Los secuestrados son el mayor Fredy Alexis Russi González y los patrulleros Erika Tatiana Monroy y Edison Yesid Medina Traslaviña. Los tres uniformados pertenecen al Grupo Investigativo contra el Terrorismo (Grate) de la Dirección de Investigación Criminal e Interpol (Dijín).
El hecho ocurrió este lunes 17 de agosto hacia las 12:30 del mediodía en el corregimiento La Curva, jurisdicción de Bucarasica, Norte de Santander. Los funcionarios se desplazaban en un carro Chevrolet Spark rojo sobre la vía nacional que comunica a Cúcuta con Ocaña.
Según la información recopilada, el automóvil fue interceptado por sujetos armados con fusiles que se movilizaban en dos camionetas tipo pick up. Los atacantes habrían realizado disparos para obligar a detener la marcha, hicieron bajar a los tres ocupantes bajo amenazas y los llevaron por la fuerza hacia el interior del corregimiento.
El vehículo particular quedó abandonado a un costado de la carretera con el vidrio panorámico trasero destruido, impactos de bala en la carrocería y marcas con letras pintadas de azul. Las autoridades inspeccionan estos elementos como evidencias dentro de la investigación para esclarecer la mecánica de la interceptación.
Las hipótesis preliminares señalan como posibles responsables a integrantes del Frente Juan Fernando Porras Martínez del ELN, aunque en la zona también delinque el Frente 33 de las disidencias de las Farc. Por el momento, ninguna estructura armada ha confirmado oficialmente la autoría de la retención.
Ante lo sucedido, el presidente Abelardo De La Espriella rechazó el acto en sus canales oficiales y anunció que dio la orden de desplegar las capacidades operativas de la Fuerza Pública para dar con el paradero de los funcionarios, traerlos de regreso sanos y salvos y capturar a los responsables.

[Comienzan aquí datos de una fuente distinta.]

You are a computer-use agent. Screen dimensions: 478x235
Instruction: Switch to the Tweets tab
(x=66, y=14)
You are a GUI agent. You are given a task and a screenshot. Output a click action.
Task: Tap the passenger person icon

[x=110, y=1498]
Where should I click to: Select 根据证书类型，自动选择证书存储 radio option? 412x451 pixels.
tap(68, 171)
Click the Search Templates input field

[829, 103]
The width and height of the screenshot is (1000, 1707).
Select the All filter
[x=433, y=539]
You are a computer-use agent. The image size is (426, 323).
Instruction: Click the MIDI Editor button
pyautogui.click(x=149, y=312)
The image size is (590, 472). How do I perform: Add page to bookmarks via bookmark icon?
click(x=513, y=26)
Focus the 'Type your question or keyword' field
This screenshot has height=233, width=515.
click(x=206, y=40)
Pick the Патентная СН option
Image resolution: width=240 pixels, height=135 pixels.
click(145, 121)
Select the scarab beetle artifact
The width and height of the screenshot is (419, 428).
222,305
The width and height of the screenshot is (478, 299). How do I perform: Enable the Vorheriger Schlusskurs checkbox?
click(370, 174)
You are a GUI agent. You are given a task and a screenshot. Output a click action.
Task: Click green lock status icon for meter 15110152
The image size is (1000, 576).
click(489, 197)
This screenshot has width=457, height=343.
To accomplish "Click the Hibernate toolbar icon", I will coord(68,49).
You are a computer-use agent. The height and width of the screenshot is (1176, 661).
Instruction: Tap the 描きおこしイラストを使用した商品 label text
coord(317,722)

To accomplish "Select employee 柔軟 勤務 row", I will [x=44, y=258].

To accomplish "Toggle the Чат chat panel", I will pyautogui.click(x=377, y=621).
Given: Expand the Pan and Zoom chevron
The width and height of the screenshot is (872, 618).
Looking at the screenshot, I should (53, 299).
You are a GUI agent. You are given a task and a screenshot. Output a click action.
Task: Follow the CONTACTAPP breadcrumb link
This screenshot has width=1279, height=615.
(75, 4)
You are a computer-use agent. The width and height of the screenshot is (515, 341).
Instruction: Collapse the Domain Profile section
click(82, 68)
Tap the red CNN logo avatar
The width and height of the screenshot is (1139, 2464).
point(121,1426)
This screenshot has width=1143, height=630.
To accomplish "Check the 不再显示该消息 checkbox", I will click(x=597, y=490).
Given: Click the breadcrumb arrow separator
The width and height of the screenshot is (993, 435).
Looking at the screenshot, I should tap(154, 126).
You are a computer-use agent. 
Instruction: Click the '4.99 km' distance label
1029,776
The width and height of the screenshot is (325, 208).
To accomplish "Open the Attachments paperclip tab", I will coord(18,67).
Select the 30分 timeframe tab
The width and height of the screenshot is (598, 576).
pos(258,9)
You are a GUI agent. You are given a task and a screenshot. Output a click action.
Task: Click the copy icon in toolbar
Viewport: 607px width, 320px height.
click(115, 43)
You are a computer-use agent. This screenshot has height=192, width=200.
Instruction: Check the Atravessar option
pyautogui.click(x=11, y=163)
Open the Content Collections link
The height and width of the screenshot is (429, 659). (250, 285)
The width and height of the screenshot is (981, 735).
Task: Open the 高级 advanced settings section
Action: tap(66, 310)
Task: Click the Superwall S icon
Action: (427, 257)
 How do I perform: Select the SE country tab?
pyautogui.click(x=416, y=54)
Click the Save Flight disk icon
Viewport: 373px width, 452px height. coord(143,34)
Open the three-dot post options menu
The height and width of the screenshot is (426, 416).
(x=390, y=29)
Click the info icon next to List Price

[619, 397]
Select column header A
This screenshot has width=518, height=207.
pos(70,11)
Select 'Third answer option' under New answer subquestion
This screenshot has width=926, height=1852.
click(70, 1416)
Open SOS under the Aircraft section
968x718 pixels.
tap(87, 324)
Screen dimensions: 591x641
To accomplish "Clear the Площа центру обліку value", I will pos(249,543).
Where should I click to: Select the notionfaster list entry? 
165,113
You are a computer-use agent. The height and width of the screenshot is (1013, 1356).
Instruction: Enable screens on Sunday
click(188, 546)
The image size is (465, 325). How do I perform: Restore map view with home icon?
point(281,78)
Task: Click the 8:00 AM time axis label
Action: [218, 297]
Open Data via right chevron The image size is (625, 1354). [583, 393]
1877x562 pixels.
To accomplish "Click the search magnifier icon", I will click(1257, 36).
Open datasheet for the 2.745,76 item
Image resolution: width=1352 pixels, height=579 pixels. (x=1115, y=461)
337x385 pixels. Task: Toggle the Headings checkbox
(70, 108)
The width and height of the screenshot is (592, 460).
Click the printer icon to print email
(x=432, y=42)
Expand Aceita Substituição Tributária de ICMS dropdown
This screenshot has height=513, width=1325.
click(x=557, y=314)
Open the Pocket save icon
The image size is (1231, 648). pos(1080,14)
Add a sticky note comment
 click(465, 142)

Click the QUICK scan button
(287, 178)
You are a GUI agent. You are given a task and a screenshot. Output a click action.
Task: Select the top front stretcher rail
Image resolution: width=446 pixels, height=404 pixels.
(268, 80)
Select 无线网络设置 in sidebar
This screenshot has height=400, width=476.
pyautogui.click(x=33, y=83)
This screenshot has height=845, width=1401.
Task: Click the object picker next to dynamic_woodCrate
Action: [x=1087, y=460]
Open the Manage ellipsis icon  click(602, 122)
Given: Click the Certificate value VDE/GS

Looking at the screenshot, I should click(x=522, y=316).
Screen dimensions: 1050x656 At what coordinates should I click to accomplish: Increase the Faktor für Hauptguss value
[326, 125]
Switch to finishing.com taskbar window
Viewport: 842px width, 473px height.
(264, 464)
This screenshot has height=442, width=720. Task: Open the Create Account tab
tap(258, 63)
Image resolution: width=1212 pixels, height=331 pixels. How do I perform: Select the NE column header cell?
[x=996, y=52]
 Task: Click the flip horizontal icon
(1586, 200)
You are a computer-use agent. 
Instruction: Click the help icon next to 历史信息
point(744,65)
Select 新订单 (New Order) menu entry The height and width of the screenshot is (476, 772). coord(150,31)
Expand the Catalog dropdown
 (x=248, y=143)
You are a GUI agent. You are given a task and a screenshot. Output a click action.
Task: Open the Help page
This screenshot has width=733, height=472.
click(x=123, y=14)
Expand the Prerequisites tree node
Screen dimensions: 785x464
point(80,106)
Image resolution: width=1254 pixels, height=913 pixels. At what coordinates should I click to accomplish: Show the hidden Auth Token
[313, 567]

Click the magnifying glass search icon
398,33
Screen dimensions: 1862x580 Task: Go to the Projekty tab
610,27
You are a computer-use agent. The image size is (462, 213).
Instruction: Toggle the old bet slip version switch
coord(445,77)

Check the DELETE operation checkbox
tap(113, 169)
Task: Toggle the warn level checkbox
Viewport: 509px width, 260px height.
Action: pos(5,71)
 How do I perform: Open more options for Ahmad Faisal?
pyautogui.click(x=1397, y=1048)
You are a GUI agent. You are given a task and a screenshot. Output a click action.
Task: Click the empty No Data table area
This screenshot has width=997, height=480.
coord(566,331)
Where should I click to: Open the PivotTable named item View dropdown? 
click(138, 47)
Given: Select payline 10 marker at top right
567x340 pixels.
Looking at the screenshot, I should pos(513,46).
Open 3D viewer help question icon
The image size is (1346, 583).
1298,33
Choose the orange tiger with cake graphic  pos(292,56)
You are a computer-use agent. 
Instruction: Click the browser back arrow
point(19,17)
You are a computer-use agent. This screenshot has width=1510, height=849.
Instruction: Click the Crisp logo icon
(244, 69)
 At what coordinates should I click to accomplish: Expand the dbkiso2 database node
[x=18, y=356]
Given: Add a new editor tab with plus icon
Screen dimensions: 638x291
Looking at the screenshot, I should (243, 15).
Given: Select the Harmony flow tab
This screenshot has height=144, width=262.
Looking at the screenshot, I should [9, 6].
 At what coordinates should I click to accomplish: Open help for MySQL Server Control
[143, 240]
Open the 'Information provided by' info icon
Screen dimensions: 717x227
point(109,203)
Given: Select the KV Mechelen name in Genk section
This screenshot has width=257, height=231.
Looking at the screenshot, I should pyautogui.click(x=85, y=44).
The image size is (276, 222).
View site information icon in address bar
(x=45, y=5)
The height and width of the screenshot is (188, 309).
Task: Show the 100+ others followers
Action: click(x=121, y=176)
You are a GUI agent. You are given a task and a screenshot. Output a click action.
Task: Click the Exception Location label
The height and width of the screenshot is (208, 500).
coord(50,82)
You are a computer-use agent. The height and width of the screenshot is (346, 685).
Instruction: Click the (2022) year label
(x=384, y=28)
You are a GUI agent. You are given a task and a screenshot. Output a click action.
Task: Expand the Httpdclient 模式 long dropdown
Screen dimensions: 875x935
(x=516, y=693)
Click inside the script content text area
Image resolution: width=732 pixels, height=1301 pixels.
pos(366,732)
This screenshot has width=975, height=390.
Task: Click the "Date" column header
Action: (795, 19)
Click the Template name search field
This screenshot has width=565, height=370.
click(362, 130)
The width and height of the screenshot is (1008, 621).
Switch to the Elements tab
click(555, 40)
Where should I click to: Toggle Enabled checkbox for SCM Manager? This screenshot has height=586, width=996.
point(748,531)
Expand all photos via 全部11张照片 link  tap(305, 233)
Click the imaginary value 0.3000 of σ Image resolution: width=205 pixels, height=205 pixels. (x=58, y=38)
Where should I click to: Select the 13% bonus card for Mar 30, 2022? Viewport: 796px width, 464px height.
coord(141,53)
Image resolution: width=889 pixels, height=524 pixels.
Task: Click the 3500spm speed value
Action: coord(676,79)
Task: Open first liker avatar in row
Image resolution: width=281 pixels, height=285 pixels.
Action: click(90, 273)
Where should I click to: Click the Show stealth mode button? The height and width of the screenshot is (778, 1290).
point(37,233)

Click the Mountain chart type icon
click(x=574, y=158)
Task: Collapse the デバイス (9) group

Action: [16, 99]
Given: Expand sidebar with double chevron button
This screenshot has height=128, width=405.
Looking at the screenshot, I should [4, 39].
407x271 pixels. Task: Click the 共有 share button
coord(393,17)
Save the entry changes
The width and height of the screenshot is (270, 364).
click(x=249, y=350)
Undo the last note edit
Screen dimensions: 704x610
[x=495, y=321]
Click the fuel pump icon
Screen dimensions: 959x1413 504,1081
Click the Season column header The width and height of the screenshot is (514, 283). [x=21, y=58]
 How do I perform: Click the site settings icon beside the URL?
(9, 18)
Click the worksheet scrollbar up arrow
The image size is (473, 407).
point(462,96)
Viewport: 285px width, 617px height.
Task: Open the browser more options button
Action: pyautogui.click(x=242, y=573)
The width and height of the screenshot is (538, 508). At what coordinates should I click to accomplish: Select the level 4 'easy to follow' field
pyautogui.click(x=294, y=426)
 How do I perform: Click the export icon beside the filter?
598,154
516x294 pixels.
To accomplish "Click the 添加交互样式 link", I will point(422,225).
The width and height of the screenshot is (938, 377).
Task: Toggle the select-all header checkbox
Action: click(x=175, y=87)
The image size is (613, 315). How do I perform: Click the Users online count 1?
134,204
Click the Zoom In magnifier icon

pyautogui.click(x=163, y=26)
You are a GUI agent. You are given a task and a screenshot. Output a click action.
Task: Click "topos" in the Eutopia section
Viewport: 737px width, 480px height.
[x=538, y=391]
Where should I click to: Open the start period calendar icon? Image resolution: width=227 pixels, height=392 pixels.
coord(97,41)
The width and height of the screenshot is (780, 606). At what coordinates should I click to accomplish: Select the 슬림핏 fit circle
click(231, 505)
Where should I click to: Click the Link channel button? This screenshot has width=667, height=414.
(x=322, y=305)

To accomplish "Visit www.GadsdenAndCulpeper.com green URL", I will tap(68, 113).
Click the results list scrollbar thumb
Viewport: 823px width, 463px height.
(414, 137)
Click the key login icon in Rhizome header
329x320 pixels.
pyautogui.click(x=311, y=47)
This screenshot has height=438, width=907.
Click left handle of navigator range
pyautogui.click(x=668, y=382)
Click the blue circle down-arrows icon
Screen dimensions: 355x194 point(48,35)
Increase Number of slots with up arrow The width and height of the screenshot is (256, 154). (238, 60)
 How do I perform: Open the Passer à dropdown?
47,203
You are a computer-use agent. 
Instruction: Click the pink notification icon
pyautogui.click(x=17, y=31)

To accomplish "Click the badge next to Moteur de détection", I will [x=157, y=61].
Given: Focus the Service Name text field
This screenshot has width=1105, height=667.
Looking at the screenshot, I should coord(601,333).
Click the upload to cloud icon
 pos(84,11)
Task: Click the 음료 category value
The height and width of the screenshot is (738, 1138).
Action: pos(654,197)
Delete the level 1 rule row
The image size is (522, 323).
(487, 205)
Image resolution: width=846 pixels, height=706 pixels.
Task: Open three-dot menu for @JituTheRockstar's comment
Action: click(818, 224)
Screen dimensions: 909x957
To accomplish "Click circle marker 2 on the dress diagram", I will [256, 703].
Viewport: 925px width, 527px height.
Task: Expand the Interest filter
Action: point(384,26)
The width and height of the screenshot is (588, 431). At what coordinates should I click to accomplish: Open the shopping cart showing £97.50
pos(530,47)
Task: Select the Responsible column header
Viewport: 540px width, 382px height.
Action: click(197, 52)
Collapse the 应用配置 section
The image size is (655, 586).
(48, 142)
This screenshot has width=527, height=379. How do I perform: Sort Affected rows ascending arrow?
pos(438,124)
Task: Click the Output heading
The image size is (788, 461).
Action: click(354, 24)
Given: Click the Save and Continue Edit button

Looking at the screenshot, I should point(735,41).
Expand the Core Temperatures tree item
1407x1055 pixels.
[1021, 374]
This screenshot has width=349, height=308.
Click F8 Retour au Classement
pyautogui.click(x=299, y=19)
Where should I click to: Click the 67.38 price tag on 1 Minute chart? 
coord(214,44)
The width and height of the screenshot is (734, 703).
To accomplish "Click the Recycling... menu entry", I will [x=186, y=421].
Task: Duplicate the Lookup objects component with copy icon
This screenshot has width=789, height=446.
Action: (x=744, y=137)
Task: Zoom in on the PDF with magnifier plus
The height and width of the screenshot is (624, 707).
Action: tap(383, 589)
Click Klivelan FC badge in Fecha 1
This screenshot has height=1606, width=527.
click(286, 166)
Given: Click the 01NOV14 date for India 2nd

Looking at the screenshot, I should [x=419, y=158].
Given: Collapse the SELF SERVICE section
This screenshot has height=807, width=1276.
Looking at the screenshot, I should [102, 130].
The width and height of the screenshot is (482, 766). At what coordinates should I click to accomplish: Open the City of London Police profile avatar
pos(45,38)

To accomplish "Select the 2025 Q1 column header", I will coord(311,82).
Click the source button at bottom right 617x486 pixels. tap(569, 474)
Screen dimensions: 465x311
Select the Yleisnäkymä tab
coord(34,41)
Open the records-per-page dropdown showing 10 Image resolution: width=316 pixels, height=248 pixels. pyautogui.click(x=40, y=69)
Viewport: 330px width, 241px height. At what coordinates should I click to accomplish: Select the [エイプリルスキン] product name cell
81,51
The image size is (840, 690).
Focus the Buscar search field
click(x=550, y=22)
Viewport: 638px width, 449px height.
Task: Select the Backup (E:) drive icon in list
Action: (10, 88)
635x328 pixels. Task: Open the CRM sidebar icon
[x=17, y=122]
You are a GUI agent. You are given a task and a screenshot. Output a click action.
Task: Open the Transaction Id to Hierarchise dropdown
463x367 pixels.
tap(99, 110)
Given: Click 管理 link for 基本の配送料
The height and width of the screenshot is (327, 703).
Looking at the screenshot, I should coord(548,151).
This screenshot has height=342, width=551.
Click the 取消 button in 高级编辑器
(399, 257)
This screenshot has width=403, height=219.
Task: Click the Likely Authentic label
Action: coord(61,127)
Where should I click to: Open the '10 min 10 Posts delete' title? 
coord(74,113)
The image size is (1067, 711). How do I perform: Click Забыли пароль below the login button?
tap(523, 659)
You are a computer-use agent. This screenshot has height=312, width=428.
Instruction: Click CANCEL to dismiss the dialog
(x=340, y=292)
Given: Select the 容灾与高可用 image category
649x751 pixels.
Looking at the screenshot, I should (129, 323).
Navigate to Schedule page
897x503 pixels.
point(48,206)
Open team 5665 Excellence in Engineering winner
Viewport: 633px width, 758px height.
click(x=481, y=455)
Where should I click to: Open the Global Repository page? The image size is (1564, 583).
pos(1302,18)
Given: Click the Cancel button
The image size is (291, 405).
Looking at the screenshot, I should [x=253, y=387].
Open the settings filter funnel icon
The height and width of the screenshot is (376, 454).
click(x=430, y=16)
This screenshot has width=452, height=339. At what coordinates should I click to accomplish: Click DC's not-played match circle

Unidades de la Policía Nacional y de la Fuerza Pública adelantan labores de inteligencia, búsqueda y recopilación de información en la zona. Los investigadores buscan establecer la ruta tomada por los captores tras abandonar el automóvil y verificar si la presencia de las víctimas en el territorio obedecía a investigaciones contra el terrorismo en curso.